── DATASET RECORDS

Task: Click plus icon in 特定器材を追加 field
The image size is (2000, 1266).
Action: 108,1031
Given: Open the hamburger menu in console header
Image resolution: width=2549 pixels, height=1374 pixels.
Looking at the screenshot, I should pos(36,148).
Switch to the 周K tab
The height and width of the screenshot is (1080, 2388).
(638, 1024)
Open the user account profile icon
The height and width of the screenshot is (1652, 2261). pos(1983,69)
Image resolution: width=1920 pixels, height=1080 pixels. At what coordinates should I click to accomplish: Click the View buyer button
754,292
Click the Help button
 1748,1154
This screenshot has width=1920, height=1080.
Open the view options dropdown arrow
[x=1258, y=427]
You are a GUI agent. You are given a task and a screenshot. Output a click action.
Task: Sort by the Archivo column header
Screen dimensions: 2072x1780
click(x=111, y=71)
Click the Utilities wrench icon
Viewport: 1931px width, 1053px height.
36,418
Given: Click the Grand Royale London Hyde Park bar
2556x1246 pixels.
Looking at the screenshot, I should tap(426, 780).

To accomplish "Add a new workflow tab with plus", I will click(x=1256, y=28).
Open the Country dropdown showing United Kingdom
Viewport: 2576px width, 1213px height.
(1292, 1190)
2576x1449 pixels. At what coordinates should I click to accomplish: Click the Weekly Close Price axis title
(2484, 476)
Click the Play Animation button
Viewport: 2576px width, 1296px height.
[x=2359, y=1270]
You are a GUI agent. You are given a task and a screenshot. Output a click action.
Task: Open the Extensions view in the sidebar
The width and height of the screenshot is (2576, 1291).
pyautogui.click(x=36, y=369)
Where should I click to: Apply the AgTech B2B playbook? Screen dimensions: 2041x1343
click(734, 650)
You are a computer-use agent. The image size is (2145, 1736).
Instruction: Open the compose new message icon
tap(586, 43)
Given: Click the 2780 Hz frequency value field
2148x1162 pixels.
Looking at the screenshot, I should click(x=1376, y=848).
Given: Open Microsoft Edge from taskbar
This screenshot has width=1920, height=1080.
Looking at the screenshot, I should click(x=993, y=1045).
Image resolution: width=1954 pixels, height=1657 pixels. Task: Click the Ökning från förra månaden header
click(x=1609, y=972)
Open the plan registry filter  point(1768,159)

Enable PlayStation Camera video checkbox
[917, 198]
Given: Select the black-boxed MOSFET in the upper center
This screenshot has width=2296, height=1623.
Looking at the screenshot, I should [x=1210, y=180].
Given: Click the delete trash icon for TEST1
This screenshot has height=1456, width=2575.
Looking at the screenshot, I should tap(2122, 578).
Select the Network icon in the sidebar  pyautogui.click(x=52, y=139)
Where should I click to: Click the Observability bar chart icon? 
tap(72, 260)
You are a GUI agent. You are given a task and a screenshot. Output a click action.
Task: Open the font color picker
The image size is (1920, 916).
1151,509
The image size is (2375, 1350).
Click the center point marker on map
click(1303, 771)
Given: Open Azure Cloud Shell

────

## WORK INSTRUCTION:
Search the records for the string "sidebar", and copy every line that holds it.

## YOUR RESPONSE:
Task: Open the Extensions view in the sidebar
Select the Network icon in the sidebar  pyautogui.click(x=52, y=139)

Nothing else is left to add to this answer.